*** EXERCISE MATERIALS ***

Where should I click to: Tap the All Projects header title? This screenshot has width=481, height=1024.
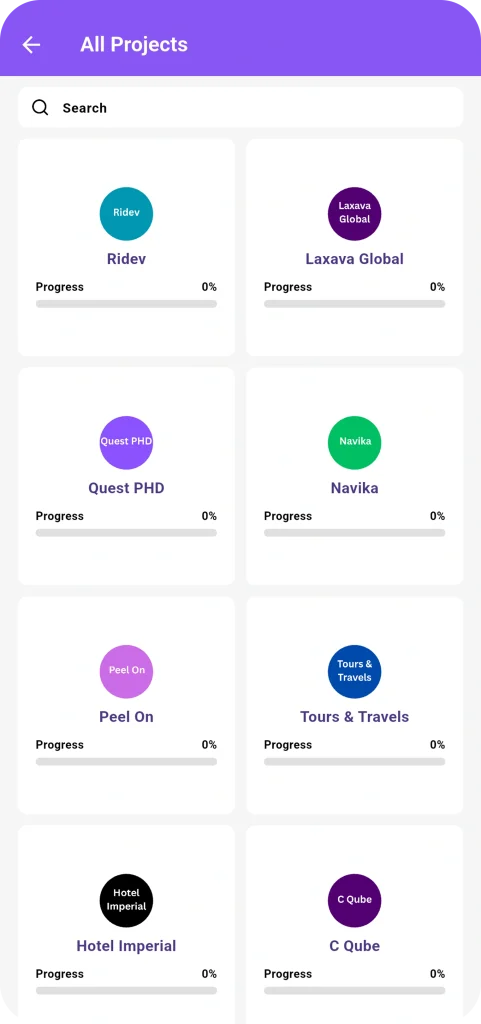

*** End of EXERCISE MATERIALS ***
*** EXERCISE MATERIALS ***

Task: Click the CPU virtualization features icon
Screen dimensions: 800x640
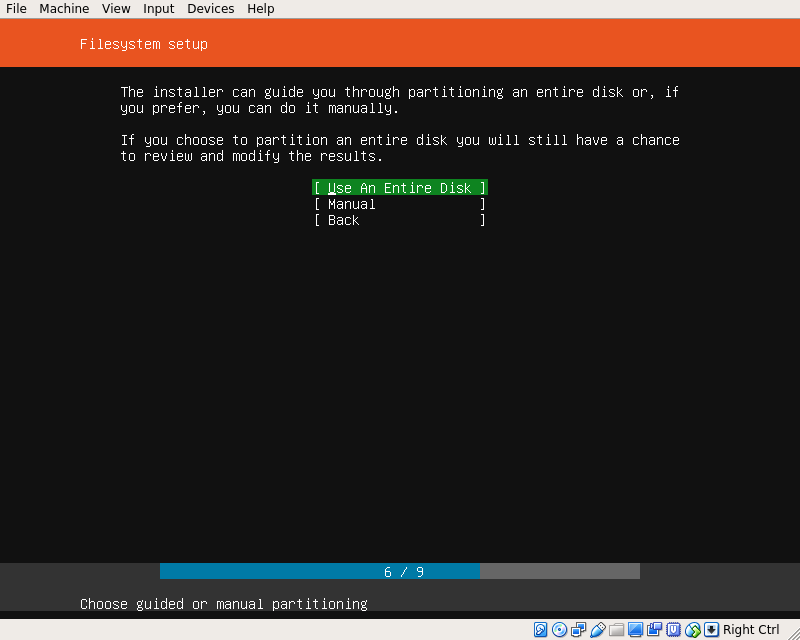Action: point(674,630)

*** End of EXERCISE MATERIALS ***
*** EXERCISE MATERIALS ***

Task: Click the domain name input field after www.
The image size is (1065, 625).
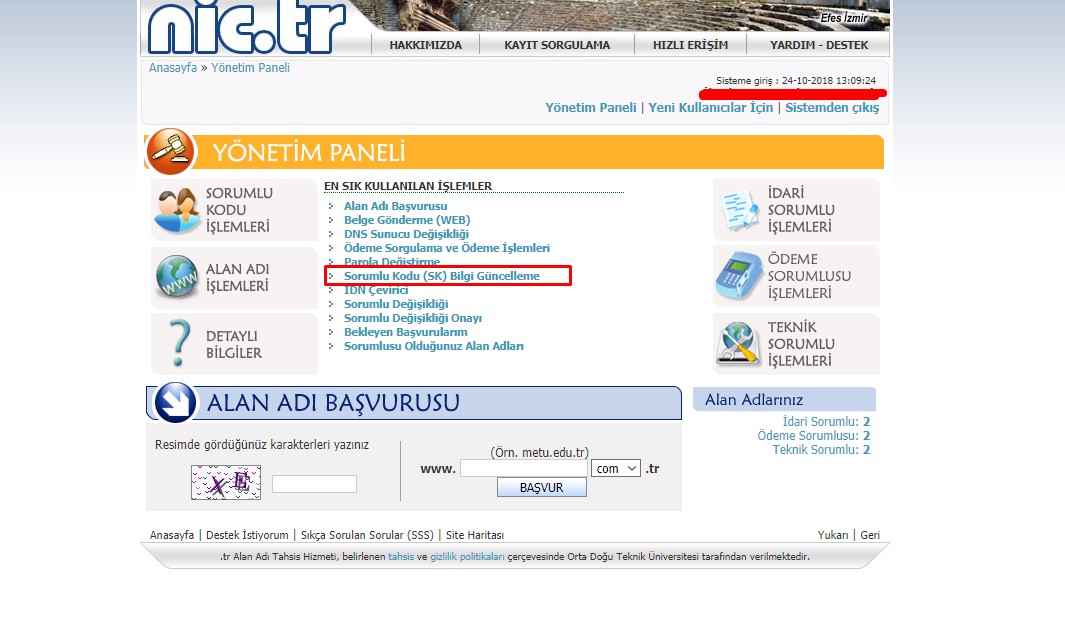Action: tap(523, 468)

*** End of EXERCISE MATERIALS ***

* DIRECTIONS *
Each line above that holds the string "Task" should be copied and shown.

* SOLUTION TO THIS PROBLEM *
Task: Click the CPU virtualization features icon
Task: Click the domain name input field after www.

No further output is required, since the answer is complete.